In relation to jabs and cross punches, the impact forces are a product of summated forces applied simultaneously by the lower and upper limbs. At high velocities the main contributor for high values of impact is the ability to transfer the momentum of force from the lower limbs to the upper limbs. A study by Loturco et al., (2016) carried out maximal isometric force assessments which included the bench press, squat and rate of force development tests of them both also, finding that only the measurable isometric force of the squat produced significantly high correlations with punching impact, underlining the importance of the lower limbs in applying force during punches.
Rate and Time of maximal force production
Rate and Time of maximal force production implies for consideration of the time accessible for the athlete to perform the sporting skill. Similarly, to the principle of overload described in the dynamics of effort, the time available to generate force in the sporting skill should be identical or greater than of the exercise selected. When evaluating this criterion, it is also important to analyse the rate to force development present in both activities.

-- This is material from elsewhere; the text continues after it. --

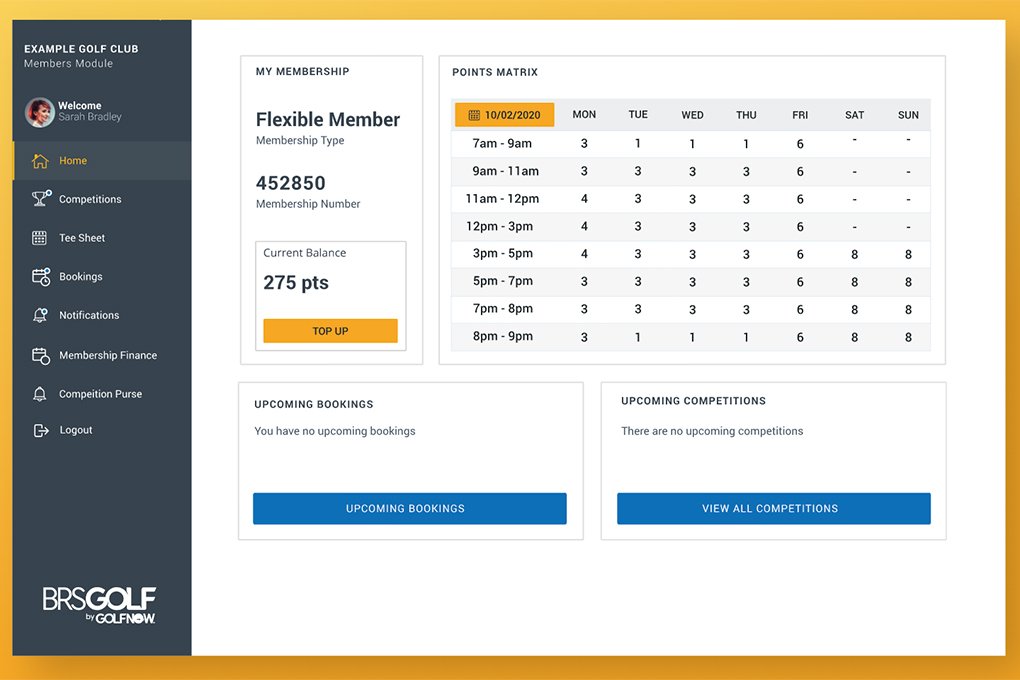Click the Logout arrow icon

(40, 431)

A study by Stanley, Thomson, Smith & Lamb, (2018) shows that the average delivery time of a rear hand cross punch is 495 ± 150 (m/s). Other studies show it can take up to 816 (m/s) (Walilko, 2005) and as little as 300 (m/s) (Turner, Baker and Miller, 2011) depending on the level of the athlete. Along with the jab the cross punch is one of the fastest punches due to trajectory being of a linear nature. Research shows that maximal force production occurs upon impact of the punch, meaning that the time available to produce force ranges from 300 to 816 (m/s). The jerk exercise has been reported to possess a duration of 1 (s) performed at loads of 80% of 1RM with maximal force production occurring at 700 (m/s) (Lake, Lauder & Dyson, 2006). Typically punch rate of force development would be a lot faster than the jerk, though the need for a longer punching technique can result in a more forceful punch due to increased amplitude. Concluding that the jerk could potentially correspond to the cross punch regarding this criterion, however this would depend on athlete experience for the cross punch and load of the jerk exercise.
Regime of muscular work
Regime of muscular work refers to how similarly the working muscles are operating in the sporting skill in comparison to the training exercise. Factors such as type of muscular contraction, temporal aspects of the movement (one off or repeated, also known as acyclic or cyclic) and whether there use of the stretch shortening cycle ismanifested.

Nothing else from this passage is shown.